The social work profession has grappled with the nature, extent and quality of its research enterprise for over a hundred years. Today, the importance of rigorous research to the profession is widely-accepted. Some contemporary studies have sought to gauge the rigor of social work research and a few have done so by examining published articles in social work journals. This work was conducted to describe the methods employed in quantitative social work articles and to assess the extent to which these methods conform to widely-accepted standards of quality.
Methods
We drew a proportional stratified random sample of 120 articles describing quantitative research published between 2010 and 2015 in social work journals. Then two senior researchers independently reviewed the articles using a 16-page template with dichotomous measures to gauge the presence of quality indicators. Inter-rater reliability was assessed and the resulting Kappa (.70) indicated “substantial” agreement between reviewers on categorical measures. After collecting the template data we used Google Scholar to check the number of citations for each article.
A “quality index” measure was constructed from eight dichotomous questions and a “reviewer evaluation,” consisted of one question, “How would you evaluate this article?” with five response options ranging from “poor” to “excellent.”
This presentation reports on descriptive and bivariate statistical analyses related to the quality indicators.
Results
The use of experimental and quasi-experimental designs was rare (6%), while a majority (63%) of the studies reported cross-sectional and descriptive designs. Non-probability sampling was the norm (71%), and the dominant sources of data were interviews (36%) and written surveys (34%).
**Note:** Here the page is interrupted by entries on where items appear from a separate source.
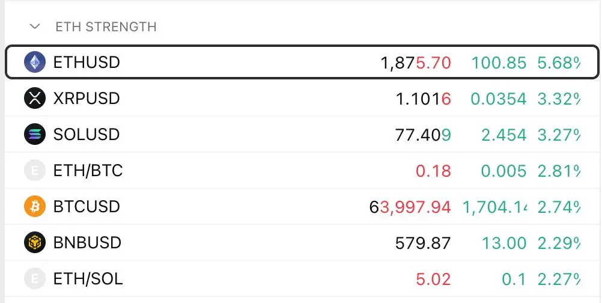Select the XRPUSD watchlist row
Screen dimensions: 602x303
[302, 99]
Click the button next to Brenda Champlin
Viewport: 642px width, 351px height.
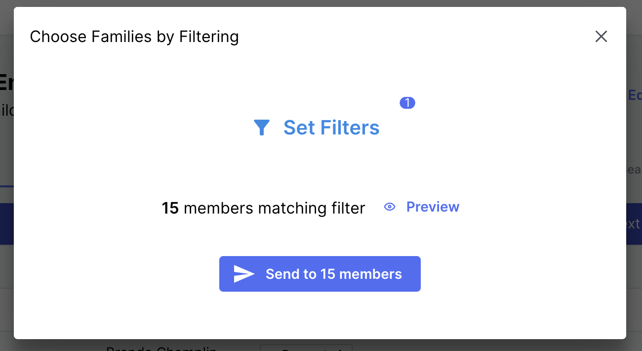(x=306, y=349)
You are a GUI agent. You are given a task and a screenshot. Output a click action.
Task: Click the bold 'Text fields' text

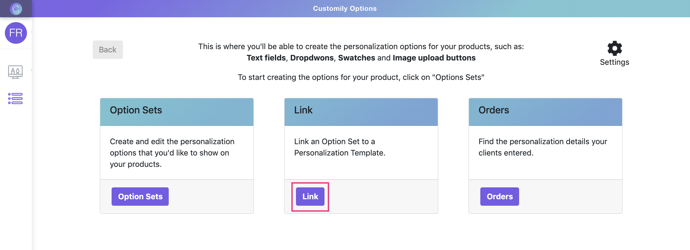266,58
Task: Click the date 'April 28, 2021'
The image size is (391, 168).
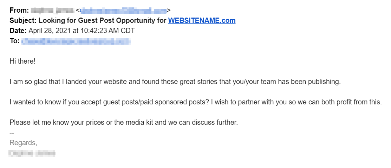Action: coord(50,31)
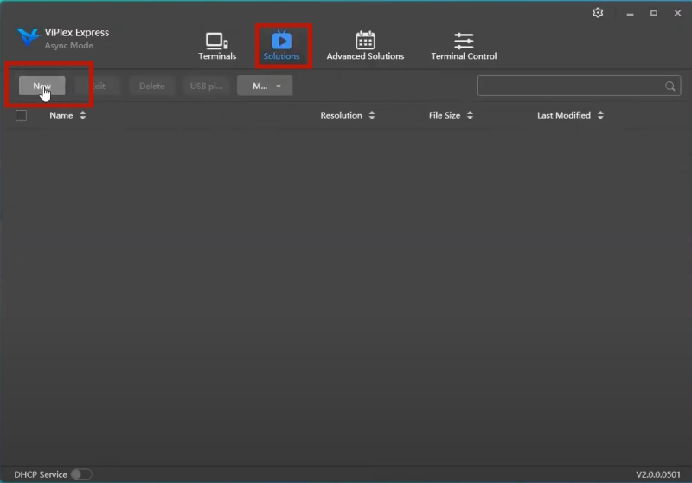Screen dimensions: 692x483
Task: Maximize the ViPlex Express window
Action: (654, 13)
Only one of the dichotomous quality indicators was used in a majority of articles: 77% addressed the limitations of the study. Just 15% described how missing data were handled and less than half of articles reported affirmatively on any of the quality measures employed here. Over half (60%) of the articles contained no reference to theory.
Authors who had PhDs scored significantly higher on the quality index than those without (p<.05) and were more likely to specify hypotheses. Likewise, PhD authors were significantly more likely to address the validity of their measures (p<.05).
We found no significant association between citations and the quality index; however, there was a weak correlation (R=.254; p<.01) between reviewer evaluation and citations.
Conclusions and Implications
The widespread failure to address theory, power, statistical assumptions, missing data and other quality indicators in these articles might reflect the indifference of social work editors and reviewers; or, it may indicate that social work researchers use sloppy methods. A more rigorous review process in social work journals could promote greater methodological rigor. Our findings suggest that doctoral programs may indeed contribute to the quality of the profession's knowledge base. They also call into question the use of citations in the promotion and tenure process as indicators of the quality of scholarly contributions.